Martine Aubry, maire de Lille (nord) et figure historique du Parti socialiste, a dénoncé "une remise en cause du droit du sol" et "la suspicion" jetée "sur un grand nombre de Français", dont environ 3,5 millions sont binationaux.

"A force de vouloir couper l'herbe sous le pied" à l'extrême droite qui a été la première à réclamer cette mesure, "on risque d'appliquer son programme", s'est indignée sur la radio France Inter Cécile Duflot, députée écologiste et ex-ministre de François Hollande, annonçant qu'elle voterait contre le texte.

Le Parlement sera saisi début février de cette réforme annoncée par le président au lendemain des attentats du 13 novembre, et qui comprend aussi l'inscription du régime de l'état d'urgence dans la Constitution.

En maintenant dans le projet entériné mercredi par le Conseil des ministres l'extension de la déchéance de nationalité aux binationaux nés français (jusqu'à présent seuls les binationaux naturalisés encouraient cette peine), le président socialiste fait preuve de "cohérence", s'est de son côté félicité jeudi le quotidien de droite Le Figaro.

"Il aurait été absolument désastreux qu'après un engagement aussi solennel, qu'on en pense ce que l'on veut sur le fond, le président revienne sur sa parole", a estimé le député Les Républicains (LR, droite) Henri Guaino.

L'exécutif peut espérer obtenir les voix de la droite qui réclamait cette mesure, et le soutien de l'opinion publique traumatisée par les attentats qui ont fait en novembre 130 morts à Paris.

Le parti LR de l'ex-président Nicolas Sarkozy, conscient du piège qui lui est ainsi tendu, n'a pas encore fait connaître sa position.

- 'Question de principe' -

"Mais il s'agit d'une question de principe", souligne le quotidien de gauche Libération, selon lequel "c'est le principe d'égalité entre tous les Français nés en France, seraient-ils d'origines différentes" , qui est écorné. "La fin ne justifie pas tous les moyens", abonde le quotidien Le Monde.

"La citoyenneté est aussi indivisible que la République", a aussi réagi Jacques Toubon, ex-ministre de droite et actuel Défenseur des droits - dont le rôle n'est que consultatif.

L'économiste Thomas Piketty, auteur du best-seller mondial "Le capital au 21e siècle", résume sur son blog l'opinion de nombreux déçus de la gauche: "A l'incompétence économique, voici que le gouvernement ajoute l'infamie".

Le sentiment de trahison est d'autant plus fort que, sur la base de confidences de ministres et de proches de François Hollande, les derniers jours laissaient penser à un abandon du projet.
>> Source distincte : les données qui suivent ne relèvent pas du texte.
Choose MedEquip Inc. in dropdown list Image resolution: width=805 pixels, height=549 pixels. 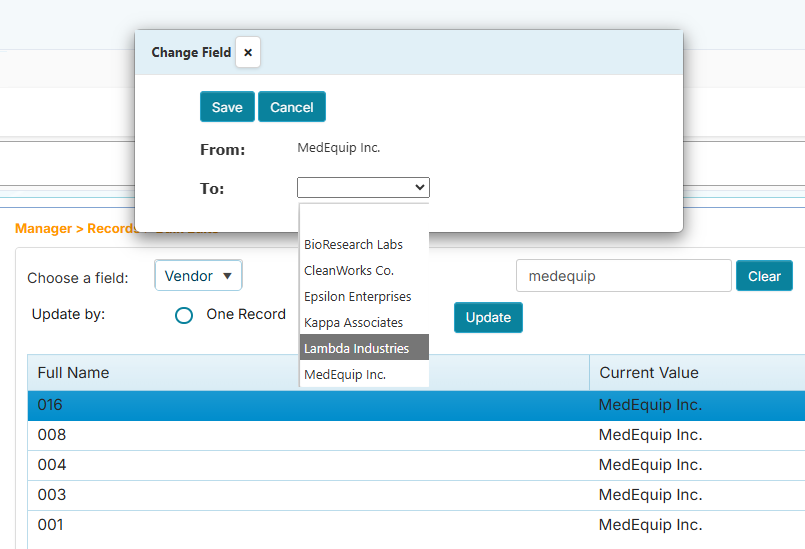(x=345, y=374)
La ministre de la Justice Christiane Taubira s'était même avancée en l'annonçant mardi depuis Alger.

D'autant plus que, de l'aveu du Premier ministre Manuel Valls, cette mesure "symbolique" n'aura aucun caractère dissuasif sur d'éventuels terroristes.

"Tactiquement, (le président) a baladé tout le monde", estime un élu socialiste dans Le Figaro, évoquant un trait de caractère souvent épinglé par les médias, qui n'étaient pas tendres avec François Hollande. Cette séquence confuse ajoute "au doute ambiant sur la capacité du gouvernement à mener les affaires de manière sereine, sérieuse et à l'unisson", estimait ainsi le Journal de la Haute-Marne.

Marine le Pen, présidente du parti d'extrême droite Front national, s'est pour sa part attribué le mérite de ce revirement. "Déchéance de nationalité: premier effet des 6,8 millions de voix pour le Front national aux élections régionales" du 13 décembre, a-t-elle twitté mercredi.

Alors que les socialistes ont subi un revers à ces élections, 16 mois avant la présidentielle de 2017, les rumeurs d'un remaniement ministériel se font insistantes. Au-delà de la valse des portefeuilles - beaucoup se demandent comment Christiane Taubira peut rester au gouvernement après le désaveu qu'elle a subi - c'est l'orientation de la politique de l'exécutif qui est en question.

Francois Hollande, qui se projette déjà vers l'échéance de 2017, a semblé esquisser son intention le 18 décembre lorsque, à Bruxelles où il venait de participer à un sommet européen, il a plaidé "la concorde pour l'intérêt du pays" avec l'opposition "lorsqu'elle a des propositions à faire".